Return every line of the data below, exactly.

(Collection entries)
◆ ◆ ◆
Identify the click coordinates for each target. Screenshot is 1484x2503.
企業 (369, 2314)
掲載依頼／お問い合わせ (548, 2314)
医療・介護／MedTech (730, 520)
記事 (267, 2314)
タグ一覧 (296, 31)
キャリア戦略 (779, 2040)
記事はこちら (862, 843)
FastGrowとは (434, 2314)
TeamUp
◆ ◆ ◆
ANSWER BOX —
Identify the click coordinates for each target. Screenshot is 1484x2503.
企業 (369, 2314)
掲載依頼／お問い合わせ (548, 2314)
医療・介護／MedTech (730, 520)
記事 (267, 2314)
タグ一覧 (296, 31)
キャリア戦略 (779, 2040)
記事はこちら (862, 843)
FastGrowとは (434, 2314)
TeamUp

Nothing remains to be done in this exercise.